Though he was born Samuel in 1906 in what is now Poland, his mother nicknamed him Billy because she loved America and thought that name sounded more American. Though he planned on becoming a lawyer, Billy Wilder ended up as a journalist and screenwriter in Berlin. Hitler’s steady rise to power pushed him first to Paris and then to Hollywood, fulfilling the destiny his mother set for him.
Arriving in 1934 knowing very little English, his pal and roommate Peter Lorre showed him the ropes. Five years later, Billy Wilder’s co-screenplay for Ernst Lubitsch’s “Ninotchka” lost out to “Gone With the Wind” in arguably Hollywoods biggest year ever. Latching on to Lubitsch, Wilder maintains he learned how to direct from talking with Ernst, and even moved in with his mentor after Lubitsch had a heart attack. Wilder kept a sign in his office, “How would Lubitsch do it?”

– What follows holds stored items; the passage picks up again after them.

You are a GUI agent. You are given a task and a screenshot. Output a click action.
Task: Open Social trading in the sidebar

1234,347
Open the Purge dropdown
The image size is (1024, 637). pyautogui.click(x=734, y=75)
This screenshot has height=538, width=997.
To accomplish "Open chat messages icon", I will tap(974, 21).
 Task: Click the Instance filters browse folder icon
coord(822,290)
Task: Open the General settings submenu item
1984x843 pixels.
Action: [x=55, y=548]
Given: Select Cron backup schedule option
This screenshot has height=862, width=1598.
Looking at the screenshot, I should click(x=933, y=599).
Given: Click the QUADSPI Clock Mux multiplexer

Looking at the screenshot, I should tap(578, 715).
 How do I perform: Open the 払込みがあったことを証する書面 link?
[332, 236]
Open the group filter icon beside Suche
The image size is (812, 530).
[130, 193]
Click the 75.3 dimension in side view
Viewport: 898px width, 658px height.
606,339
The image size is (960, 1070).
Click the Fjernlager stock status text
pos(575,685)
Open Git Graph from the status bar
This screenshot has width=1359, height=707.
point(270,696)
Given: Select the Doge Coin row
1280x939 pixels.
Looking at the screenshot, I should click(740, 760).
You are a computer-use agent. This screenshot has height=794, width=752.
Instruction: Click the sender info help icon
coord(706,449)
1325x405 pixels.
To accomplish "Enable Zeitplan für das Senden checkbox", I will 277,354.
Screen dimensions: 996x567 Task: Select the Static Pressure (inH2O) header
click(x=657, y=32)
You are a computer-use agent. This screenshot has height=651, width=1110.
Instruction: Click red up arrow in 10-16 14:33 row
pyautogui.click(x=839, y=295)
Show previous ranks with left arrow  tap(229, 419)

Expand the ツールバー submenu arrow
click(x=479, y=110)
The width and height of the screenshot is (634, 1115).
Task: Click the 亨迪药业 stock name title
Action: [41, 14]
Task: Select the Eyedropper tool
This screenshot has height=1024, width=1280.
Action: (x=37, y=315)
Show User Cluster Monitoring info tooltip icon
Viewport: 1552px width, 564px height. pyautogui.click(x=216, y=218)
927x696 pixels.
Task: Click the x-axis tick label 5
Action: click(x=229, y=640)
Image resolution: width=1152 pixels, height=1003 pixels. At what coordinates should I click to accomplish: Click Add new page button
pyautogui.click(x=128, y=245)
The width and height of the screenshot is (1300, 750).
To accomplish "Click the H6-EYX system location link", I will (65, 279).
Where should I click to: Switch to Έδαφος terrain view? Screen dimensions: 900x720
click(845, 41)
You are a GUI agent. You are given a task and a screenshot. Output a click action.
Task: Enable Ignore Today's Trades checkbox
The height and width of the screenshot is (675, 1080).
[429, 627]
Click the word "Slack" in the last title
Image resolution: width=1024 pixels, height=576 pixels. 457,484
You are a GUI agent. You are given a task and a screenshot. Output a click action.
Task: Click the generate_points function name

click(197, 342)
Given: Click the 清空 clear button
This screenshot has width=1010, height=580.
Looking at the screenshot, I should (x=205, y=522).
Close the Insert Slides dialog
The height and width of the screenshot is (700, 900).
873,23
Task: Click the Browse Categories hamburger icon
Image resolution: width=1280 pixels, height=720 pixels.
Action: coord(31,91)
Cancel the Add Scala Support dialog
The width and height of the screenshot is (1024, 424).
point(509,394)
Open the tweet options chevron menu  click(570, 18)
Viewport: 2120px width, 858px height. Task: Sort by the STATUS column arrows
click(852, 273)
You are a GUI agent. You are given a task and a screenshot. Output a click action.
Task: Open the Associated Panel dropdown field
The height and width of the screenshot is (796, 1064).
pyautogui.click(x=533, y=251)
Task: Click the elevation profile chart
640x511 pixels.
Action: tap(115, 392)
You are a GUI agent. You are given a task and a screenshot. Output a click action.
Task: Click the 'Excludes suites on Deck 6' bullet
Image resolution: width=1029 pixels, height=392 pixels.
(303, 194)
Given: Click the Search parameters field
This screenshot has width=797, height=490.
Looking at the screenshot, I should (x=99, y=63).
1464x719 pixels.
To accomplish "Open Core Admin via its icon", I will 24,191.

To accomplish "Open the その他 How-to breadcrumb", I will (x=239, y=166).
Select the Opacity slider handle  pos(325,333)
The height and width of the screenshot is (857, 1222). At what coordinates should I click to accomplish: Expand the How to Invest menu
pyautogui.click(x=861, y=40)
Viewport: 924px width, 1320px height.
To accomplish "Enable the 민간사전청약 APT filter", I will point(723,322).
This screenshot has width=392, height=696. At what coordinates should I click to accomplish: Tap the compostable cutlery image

Though Wilder is recognized as one of the all-time great American directors, he was just as much if not more one of the all-time great American screenwriters. It is no accident that his first Academy Award nomination was as a writer. It’s almost impossible to believe, after hearing Melvyn Douglas deliver his lines in “Ninotchka”, that English was his second language.
Wilder must have felt that he and his co-authors had mastered the language quite well. As a director, he very rarely allowed any deviation from his scripts. In spite of this, his actors loved him. Jack Lemmon, William Holden, Audrey Hepburn, Fred MacMurray and even Marilyn Monroe were all in multiple Wilder pictures.
Wilder had the Oscars to back up his dictum, too. He was nominated eight times for an Academy Award for directing, and he won twice. However, he was nominated twelve times for screenwriting and won three times. Wilder is one of only five people to have won three Academy Awards in the same year. His year was 1960, when he won Screenwriter, Director and Best Picture Oscars for “The Apartment“. It is no wonder that it’s his favorite.
Wilders mother and grandmother were killed in Nazi concentration camps — his mother at Auschwitz. He wanted his last picture to be “Schindler’s List“. Partly because he was in his eighties, though, he gave his blessing to Steven Spielberg directing it. Though he maintained he would have made a different picture (of course), he applauded the film, which he saw at its first public screening.
Like most writers-turned-directors, Wilder confessed that he became a director to keep other people from messing up his written work. That is the system, of course, and it worked well for Billy Wilder. Still, though, to truly appreciate Wilder the director, a true fan should watch, listen to, or even read Wilder the writer.